Similar changes in federal regulations now could unleash “impact investing,” argue more than two dozen leaders of the emerging investment approach in a new report. The report was released Wednesday at a White House event, where the Obama administration announced a package of executive actions and private-sector commitments.

“Private Capital, Public Good,” from the National Advisory Board on Impact Investing, aims to foment a U.S. policy debate about impact investing. Recommendations aim to remove obstacles and even create incentives for private investments that generate social and environmental as well as financial returns.”Many policies do not require any additional government spending,” the report states. “Those that do often repay their costs over time.”

The administration’s mostly small-bore actions included a $60 million USAID loan guarantee program for green household technologies for the “base of the pyramid” markets, refreshment of the Small Business Investment Company Impact Fund and a small “impact Africa” initiative to help early stage enterprises.
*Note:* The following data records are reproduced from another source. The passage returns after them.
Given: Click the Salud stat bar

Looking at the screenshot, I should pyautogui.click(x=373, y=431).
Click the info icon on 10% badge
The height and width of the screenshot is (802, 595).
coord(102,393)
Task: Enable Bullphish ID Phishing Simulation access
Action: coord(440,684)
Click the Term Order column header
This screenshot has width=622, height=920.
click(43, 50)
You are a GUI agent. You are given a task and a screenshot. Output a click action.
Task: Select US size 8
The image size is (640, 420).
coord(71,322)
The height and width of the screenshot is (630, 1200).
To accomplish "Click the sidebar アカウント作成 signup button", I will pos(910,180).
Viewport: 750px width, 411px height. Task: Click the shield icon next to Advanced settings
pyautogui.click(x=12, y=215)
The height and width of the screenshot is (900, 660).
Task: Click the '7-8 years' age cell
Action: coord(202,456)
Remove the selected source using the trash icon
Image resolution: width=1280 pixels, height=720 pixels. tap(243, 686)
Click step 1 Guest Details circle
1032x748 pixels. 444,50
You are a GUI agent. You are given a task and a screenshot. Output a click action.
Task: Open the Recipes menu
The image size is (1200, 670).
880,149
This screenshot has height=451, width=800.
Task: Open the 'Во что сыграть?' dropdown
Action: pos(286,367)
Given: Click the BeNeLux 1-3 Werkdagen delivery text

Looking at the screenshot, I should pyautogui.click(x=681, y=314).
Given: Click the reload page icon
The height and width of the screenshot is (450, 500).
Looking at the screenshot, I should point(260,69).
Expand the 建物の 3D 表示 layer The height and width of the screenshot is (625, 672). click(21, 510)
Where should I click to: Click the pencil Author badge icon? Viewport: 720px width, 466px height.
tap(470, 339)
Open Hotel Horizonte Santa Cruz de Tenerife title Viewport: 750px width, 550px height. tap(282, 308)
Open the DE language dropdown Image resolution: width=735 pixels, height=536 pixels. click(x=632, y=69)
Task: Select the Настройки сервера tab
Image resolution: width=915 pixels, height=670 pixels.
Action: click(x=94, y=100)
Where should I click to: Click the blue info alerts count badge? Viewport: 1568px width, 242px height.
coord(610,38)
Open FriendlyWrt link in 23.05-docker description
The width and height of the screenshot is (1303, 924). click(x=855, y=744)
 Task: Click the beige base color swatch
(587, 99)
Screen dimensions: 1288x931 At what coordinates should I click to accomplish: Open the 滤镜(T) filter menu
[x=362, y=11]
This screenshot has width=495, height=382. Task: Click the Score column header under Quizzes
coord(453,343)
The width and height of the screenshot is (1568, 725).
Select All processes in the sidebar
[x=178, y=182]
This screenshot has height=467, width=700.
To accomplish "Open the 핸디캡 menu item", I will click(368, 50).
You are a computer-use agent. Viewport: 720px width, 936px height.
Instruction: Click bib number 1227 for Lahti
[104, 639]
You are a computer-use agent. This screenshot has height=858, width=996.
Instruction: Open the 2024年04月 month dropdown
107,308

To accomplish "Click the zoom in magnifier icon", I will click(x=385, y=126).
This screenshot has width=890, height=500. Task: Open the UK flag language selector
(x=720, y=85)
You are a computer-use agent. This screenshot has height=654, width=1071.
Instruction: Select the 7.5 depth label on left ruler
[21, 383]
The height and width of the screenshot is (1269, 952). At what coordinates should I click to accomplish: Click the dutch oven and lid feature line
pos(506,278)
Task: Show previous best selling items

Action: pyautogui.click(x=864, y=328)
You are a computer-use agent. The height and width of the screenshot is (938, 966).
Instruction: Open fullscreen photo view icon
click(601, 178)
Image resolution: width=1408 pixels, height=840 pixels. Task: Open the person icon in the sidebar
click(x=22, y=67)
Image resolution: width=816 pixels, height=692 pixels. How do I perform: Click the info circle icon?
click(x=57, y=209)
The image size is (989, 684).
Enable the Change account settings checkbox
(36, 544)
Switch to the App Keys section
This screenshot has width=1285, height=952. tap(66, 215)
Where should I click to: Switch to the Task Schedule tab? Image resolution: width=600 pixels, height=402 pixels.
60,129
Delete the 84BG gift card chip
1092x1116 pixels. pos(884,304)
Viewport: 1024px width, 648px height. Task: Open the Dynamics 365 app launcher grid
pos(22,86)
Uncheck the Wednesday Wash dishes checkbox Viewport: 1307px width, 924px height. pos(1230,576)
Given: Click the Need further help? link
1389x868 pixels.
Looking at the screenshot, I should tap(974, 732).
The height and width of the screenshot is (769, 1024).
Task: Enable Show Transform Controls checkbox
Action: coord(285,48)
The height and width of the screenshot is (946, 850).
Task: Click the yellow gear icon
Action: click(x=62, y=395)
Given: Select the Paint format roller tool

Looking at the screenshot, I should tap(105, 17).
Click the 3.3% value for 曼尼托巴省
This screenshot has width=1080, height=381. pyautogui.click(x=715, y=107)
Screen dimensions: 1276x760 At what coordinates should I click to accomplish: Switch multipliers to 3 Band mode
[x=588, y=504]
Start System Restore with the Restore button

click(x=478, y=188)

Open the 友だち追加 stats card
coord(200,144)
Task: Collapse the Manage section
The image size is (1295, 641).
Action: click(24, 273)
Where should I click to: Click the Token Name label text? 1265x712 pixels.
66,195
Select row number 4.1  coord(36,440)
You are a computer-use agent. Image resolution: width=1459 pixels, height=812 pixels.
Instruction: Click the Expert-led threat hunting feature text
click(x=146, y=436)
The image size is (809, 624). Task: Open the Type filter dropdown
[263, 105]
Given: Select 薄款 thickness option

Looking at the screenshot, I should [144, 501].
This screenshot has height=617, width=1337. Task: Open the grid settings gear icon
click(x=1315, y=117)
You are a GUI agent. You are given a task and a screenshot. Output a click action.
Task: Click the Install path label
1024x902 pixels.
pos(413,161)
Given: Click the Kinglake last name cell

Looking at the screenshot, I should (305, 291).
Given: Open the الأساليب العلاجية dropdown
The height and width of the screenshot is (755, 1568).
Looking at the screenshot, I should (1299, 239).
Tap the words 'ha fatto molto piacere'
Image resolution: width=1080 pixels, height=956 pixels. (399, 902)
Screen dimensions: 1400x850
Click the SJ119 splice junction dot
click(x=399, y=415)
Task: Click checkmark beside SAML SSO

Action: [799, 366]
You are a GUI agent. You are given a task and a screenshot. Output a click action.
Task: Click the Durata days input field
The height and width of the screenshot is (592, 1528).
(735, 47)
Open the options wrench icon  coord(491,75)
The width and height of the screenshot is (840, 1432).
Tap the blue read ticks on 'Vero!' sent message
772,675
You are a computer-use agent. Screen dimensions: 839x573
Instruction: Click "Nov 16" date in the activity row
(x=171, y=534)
The turn to policy represents something of a coming of age for impact investors, who can now claim to represent at least $46 billion under management, according to a survey of 125 fund managers, foundations and development finance institutions by J.P. Morgan and the Global Impact Investing Network. That’s still a rounding error in the $210 trillion global financial market.

“This moment is about what the federal government can do to help achieve takeoff, to help catalyze capital that is still on the sidelines,” Paula Goldman, a senior director at Omidyar Network, itself a leading impact investment fund and a major sponsor of the National Advisory Board report said in an interview.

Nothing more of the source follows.